脚本家としても優れていたビリー・ワイルダー監督とコミカルな演技で魅了する、ジャック・レモン。このコンビだからこそ、大ヒット作が生まれたんですね!

また、「あなただけ今晩は」(63)では、本作で主演を演じたジャック・レモンと再び、シャーリー・マクレーンが共演しています。コメディの名手と呼ばれた監督ですが、意外にも最初にヒット作となったのがサスペンス映画でした。

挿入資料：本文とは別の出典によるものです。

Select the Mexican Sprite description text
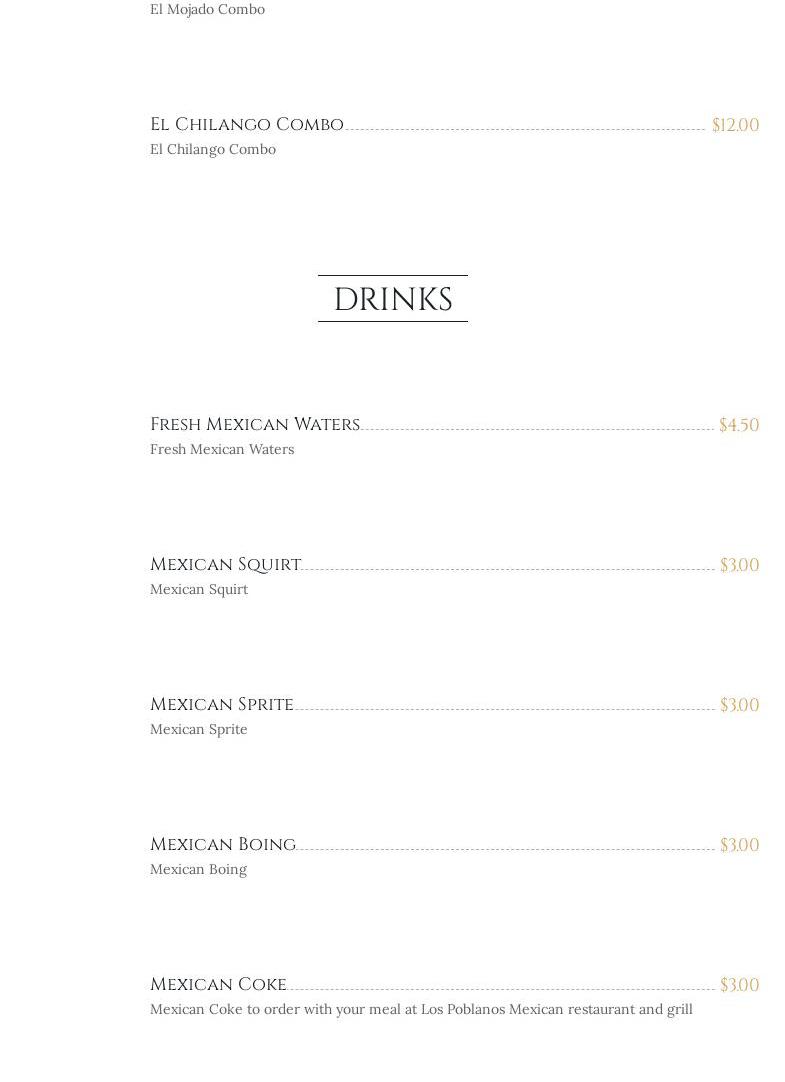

ヒット作には、必ず優れた俳優がおり、また綿密な脚本・演出と妥協を許さない姿勢が素晴らしい。ぜひ、本作以外のビリー・ワイルダー監督作品もおすすめします。

アパートの鍵貸します 感想まとめ

本作のラストで、主人公が“愛してる”と告白するのに、ヒロインは“黙って、配って!”と言う。実は、ヒロインは“ツンデレ”だったというのもなかなか洒落が効いています。

出世のために、上司にアパートを貸すという設定がまずヘンだけど、ジャック・レモン演じる主人公バクスターの悲哀とコミカルな演技にハマります。特に面白いのが、ラケットでパスタを湯切りするシーン。独身男の生活が垣間見えます。

何度も観たいと思う映画ではないけれど、観ると疲れた心をリセットできます。明日から頑張ろうという気持ちになるのです。また、フラン役を演じたシャーリー・マクレーンのおバカなかわいさも必見です!